** DOCUMENT PASSAGE **
- - - - - - -
Just today, in this matinee’s preview, the performance was stopped for a man sitting in the front row to be helped out of his seat – they thought he was having a heart attack – and paramedics came to get him.
The SM came on the God mic and asked everyone to be patient while they assisted the gentleman having the medical emergency. The actors went into the wings.
In a couple of minutes, the man was safely out of the theater. Then the SM called for them to begin again at the top of the interrupted scene, the actors came out on stage, and the audience applauded them.
They continued on through the performance, which I think was our best yet, and received (again) a standing ovation and had to come back for more bows.
We’re all in this together, after all – actors, performers, people – we’re all doing live theater, of one sort or another. When things go wrong, and people manage to get through it, it makes the entire performance seem more special somehow.
It was as if this shadow of mortality during our show renewed everyone’s faith in the enterprise at hand, the enterprise of life – reminded us all of how short our lives are, and how we’d better be together for the time we had. And be grateful for it.
Theater is a metaphor for existence. I know I’m not the first person to have said or felt this, nor the last, but I’ve never said it to myself in the way I said it today.
Theater is the ultimate defiance of death. I don’t know exactly what I mean by that, but I do mean it. Life defies death – so for life to reproduce life, to re-create it, is twice defiant. And yet every show is dying from the moment it is born, just like every person – and the doubleness of theater, life upon life, makes it twice more prone to death.
Nothing is more ephemeral than the live creations of living people. Which is why it’s amazing when they live – or they live on.
- - - - - - -
** SUPPLIED RECORDS **
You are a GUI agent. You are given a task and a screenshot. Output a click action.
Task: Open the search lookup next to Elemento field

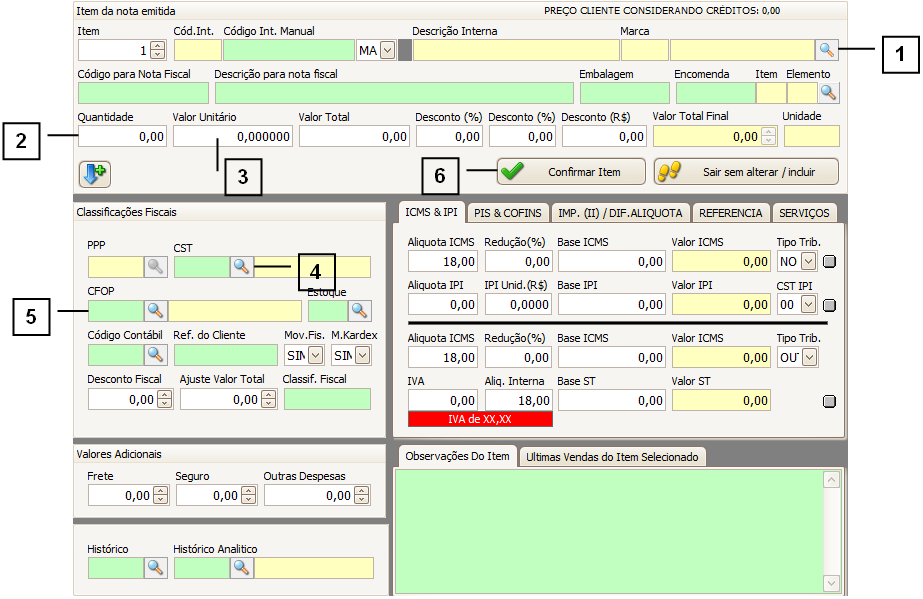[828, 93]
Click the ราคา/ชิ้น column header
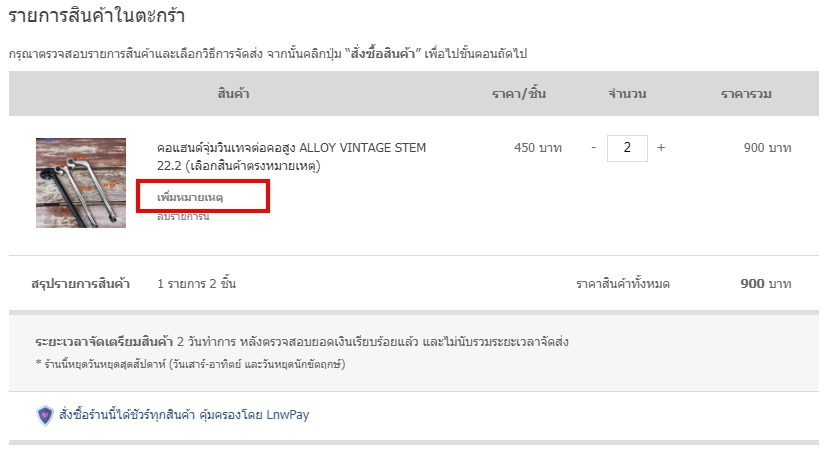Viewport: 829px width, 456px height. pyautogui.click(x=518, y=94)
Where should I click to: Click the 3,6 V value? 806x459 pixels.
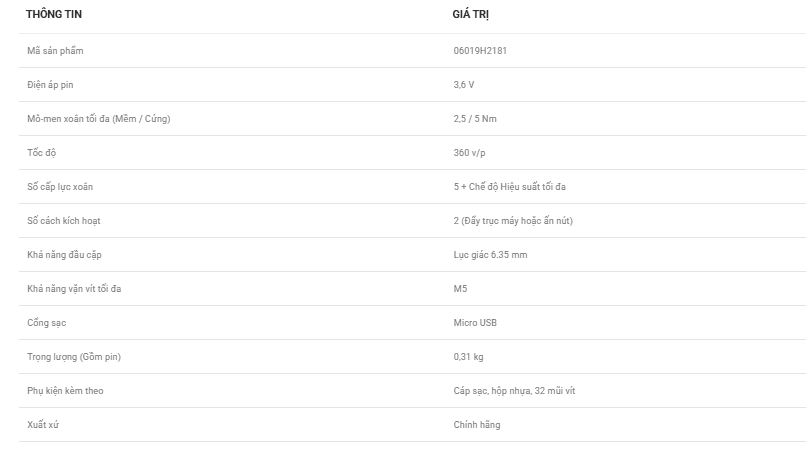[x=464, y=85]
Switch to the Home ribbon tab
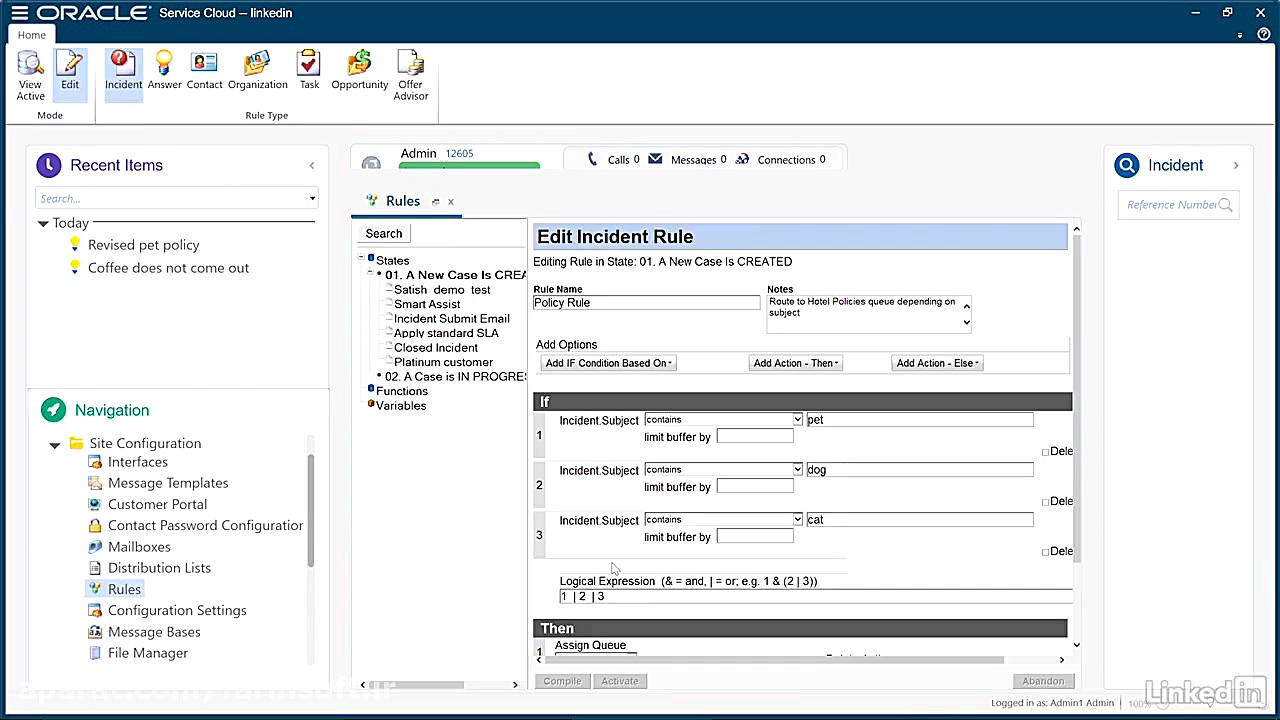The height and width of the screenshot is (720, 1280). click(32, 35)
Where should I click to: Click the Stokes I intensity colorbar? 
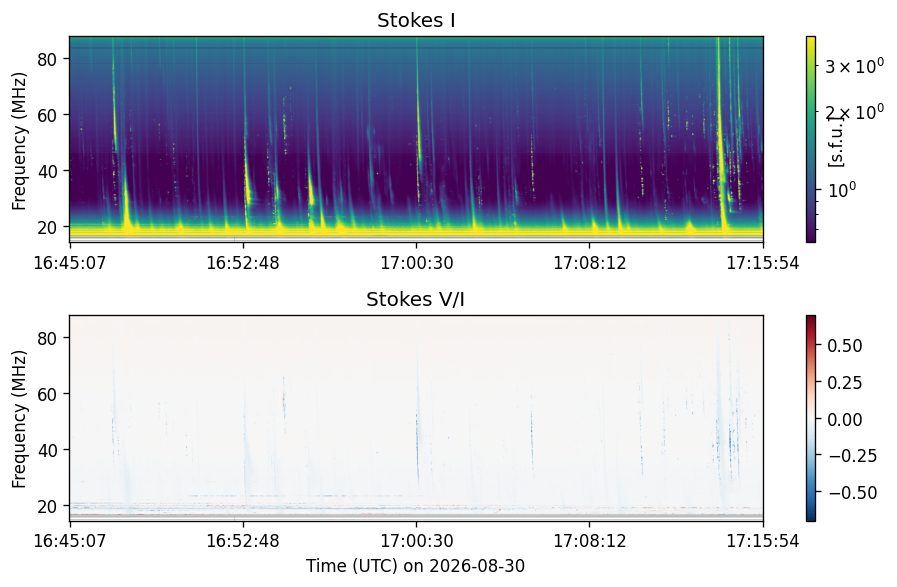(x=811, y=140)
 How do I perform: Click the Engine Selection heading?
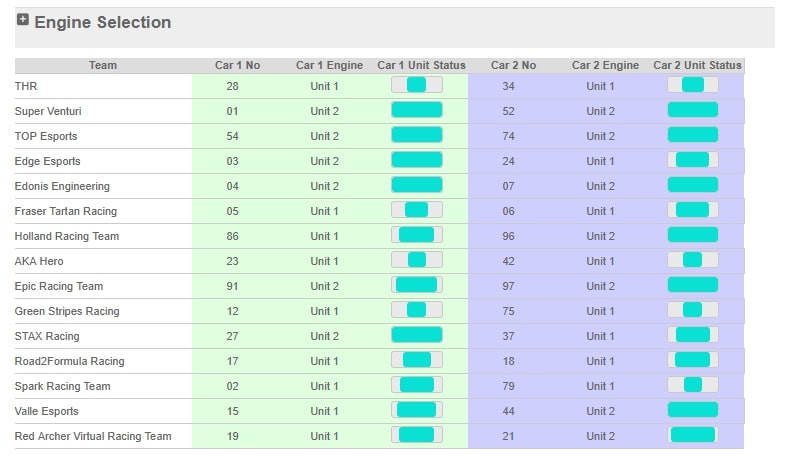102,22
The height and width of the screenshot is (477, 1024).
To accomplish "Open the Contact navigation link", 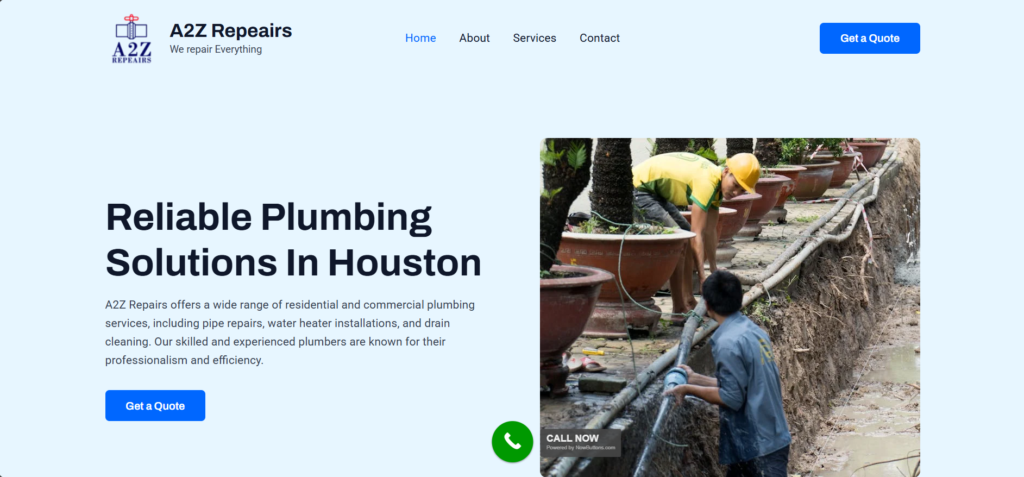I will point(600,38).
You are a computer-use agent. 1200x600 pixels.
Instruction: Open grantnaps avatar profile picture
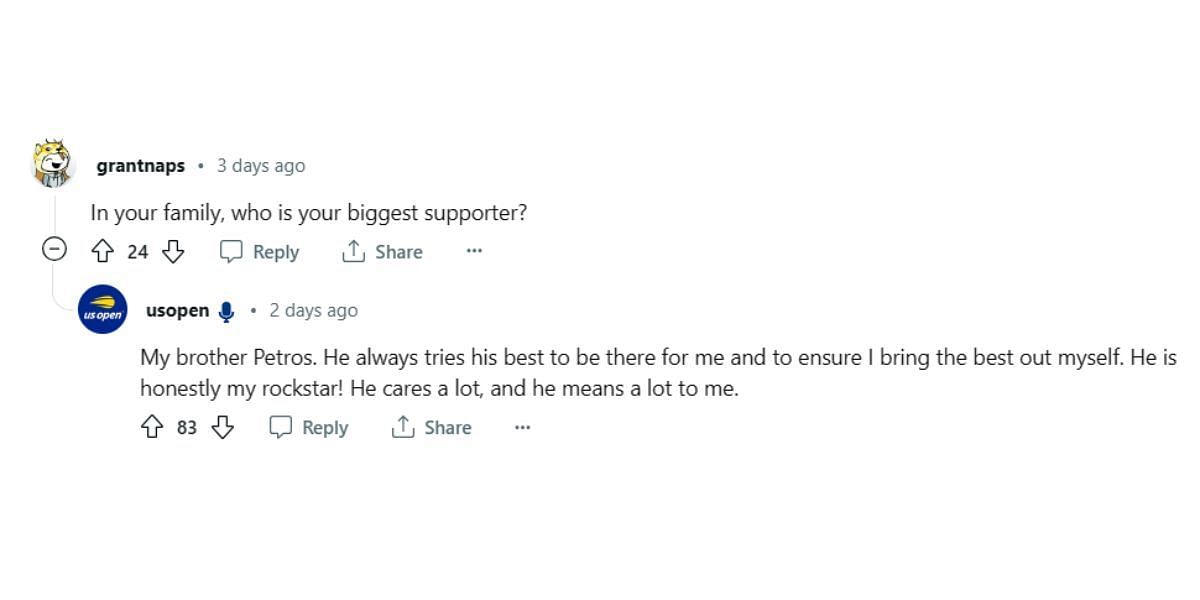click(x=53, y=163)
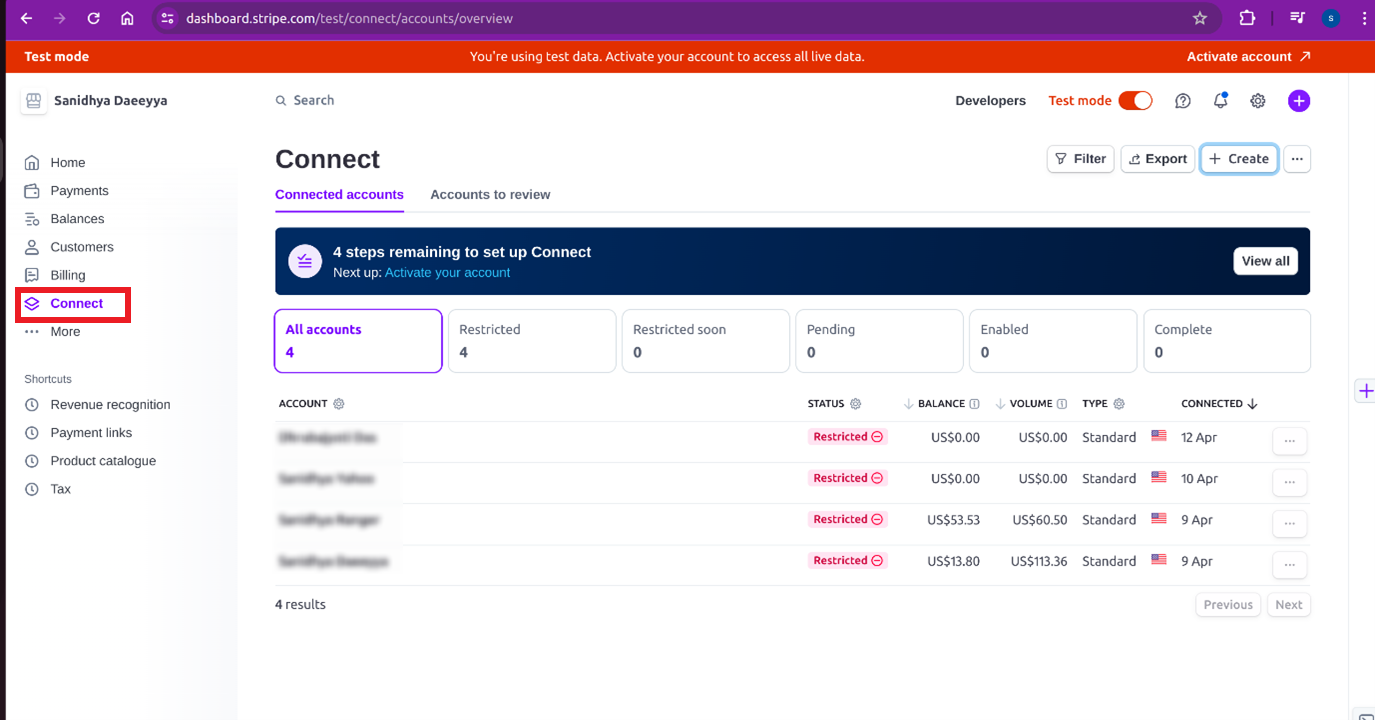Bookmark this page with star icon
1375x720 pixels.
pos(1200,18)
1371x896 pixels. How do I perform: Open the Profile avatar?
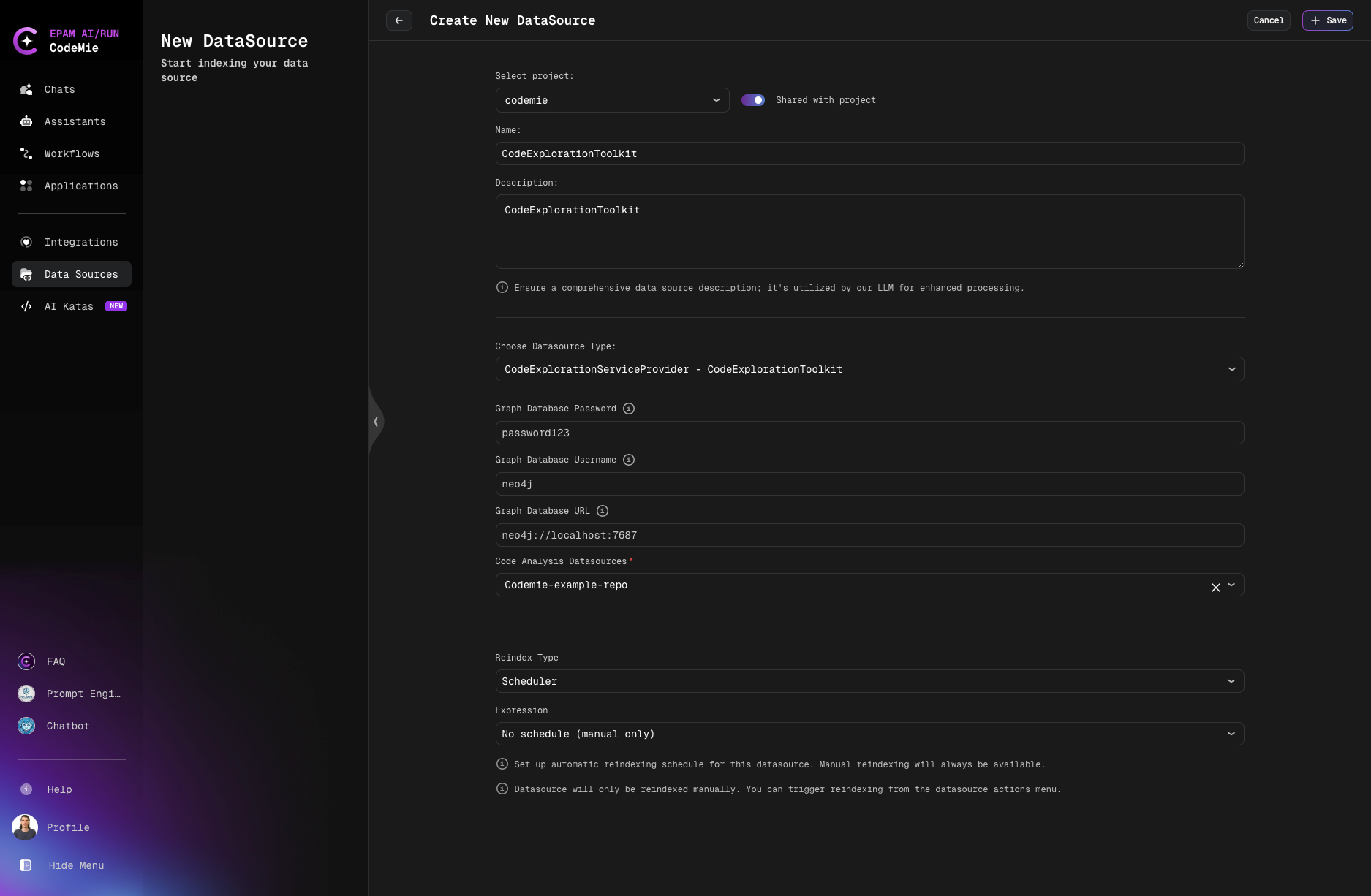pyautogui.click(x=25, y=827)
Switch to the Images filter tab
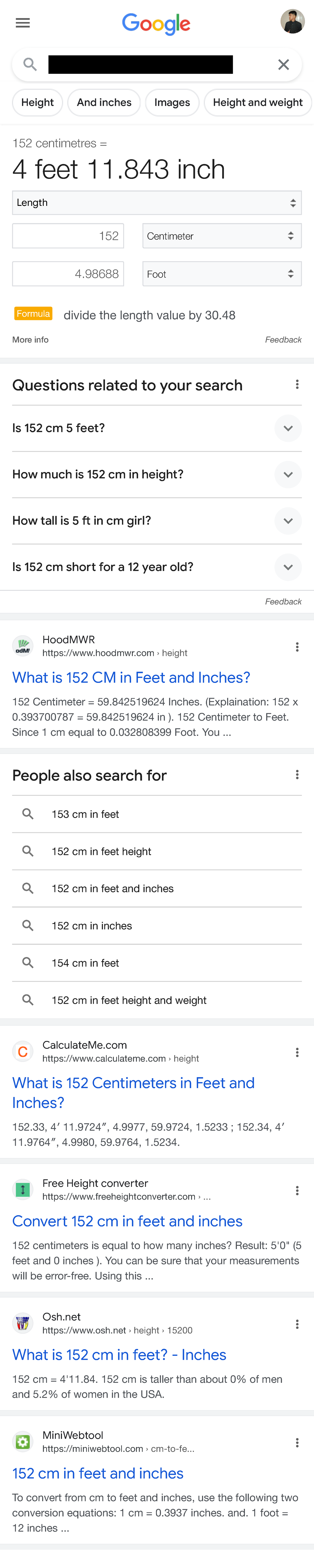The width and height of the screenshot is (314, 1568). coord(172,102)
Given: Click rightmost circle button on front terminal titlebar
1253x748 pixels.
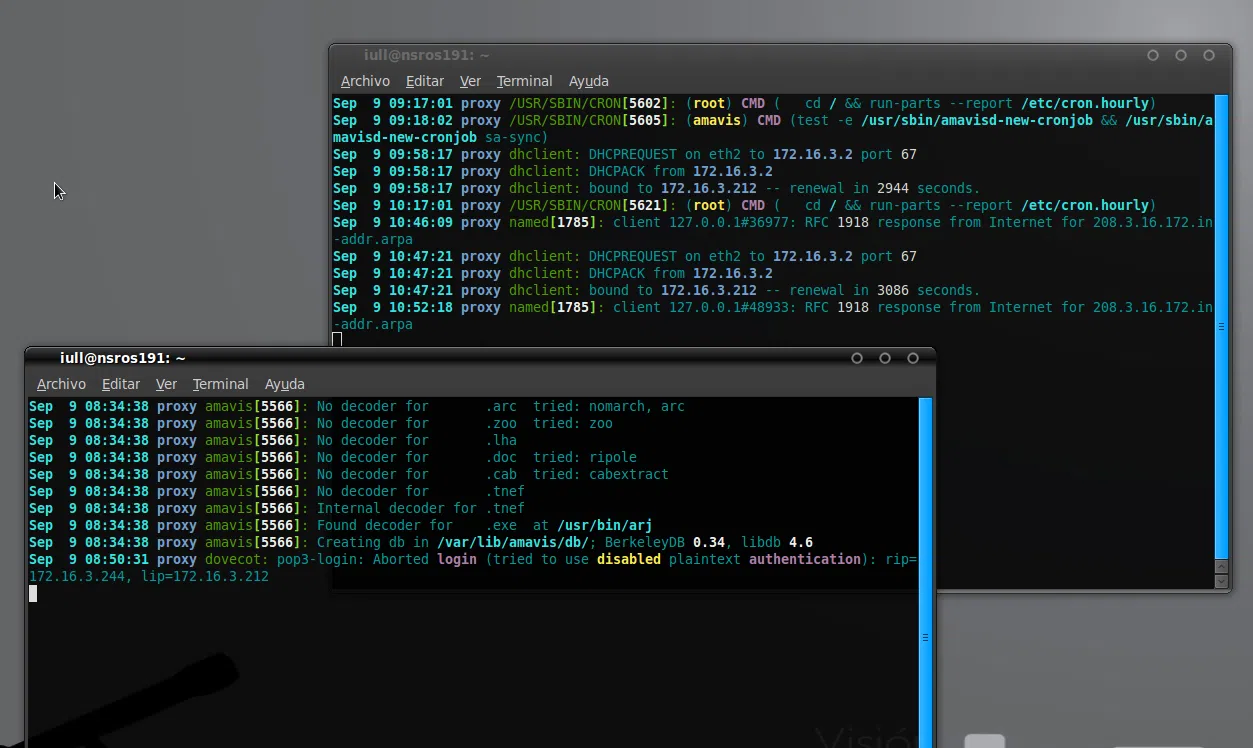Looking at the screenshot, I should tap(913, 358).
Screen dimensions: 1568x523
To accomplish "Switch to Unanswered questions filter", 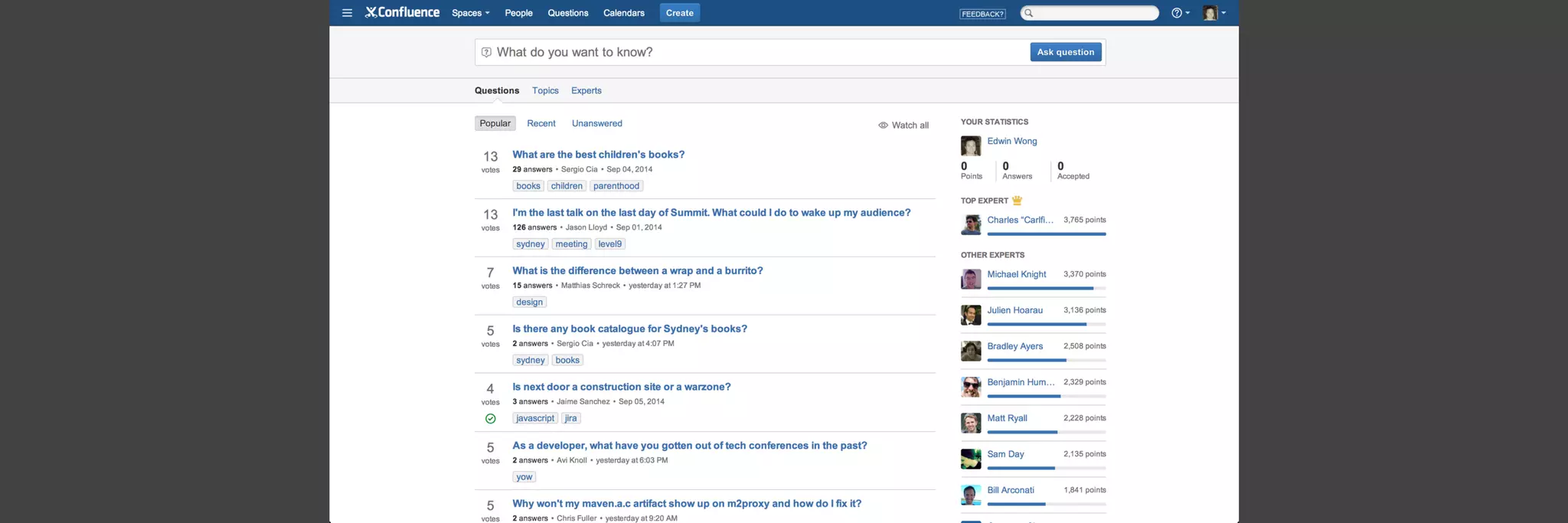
- - - - - - -
** EXERCISE AIM **
Copy out the whole passage about the interrupted matinee word for word. None of the data matters for this work.

** YOUR RESPONSE **
Just today, in this matinee’s preview, the performance was stopped for a man sitting in the front row to be helped out of his seat – they thought he was having a heart attack – and paramedics came to get him.
The SM came on the God mic and asked everyone to be patient while they assisted the gentleman having the medical emergency. The actors went into the wings.
In a couple of minutes, the man was safely out of the theater. Then the SM called for them to begin again at the top of the interrupted scene, the actors came out on stage, and the audience applauded them.
They continued on through the performance, which I think was our best yet, and received (again) a standing ovation and had to come back for more bows.
We’re all in this together, after all – actors, performers, people – we’re all doing live theater, of one sort or another. When things go wrong, and people manage to get through it, it makes the entire performance seem more special somehow.
It was as if this shadow of mortality during our show renewed everyone’s faith in the enterprise at hand, the enterprise of life – reminded us all of how short our lives are, and how we’d better be together for the time we had. And be grateful for it.
Theater is a metaphor for existence. I know I’m not the first person to have said or felt this, nor the last, but I’ve never said it to myself in the way I said it today.
Theater is the ultimate defiance of death. I don’t know exactly what I mean by that, but I do mean it. Life defies death – so for life to reproduce life, to re-create it, is twice defiant. And yet every show is dying from the moment it is born, just like every person – and the doubleness of theater, life upon life, makes it twice more prone to death.
Nothing is more ephemeral than the live creations of living people. Which is why it’s amazing when they live – or they live on.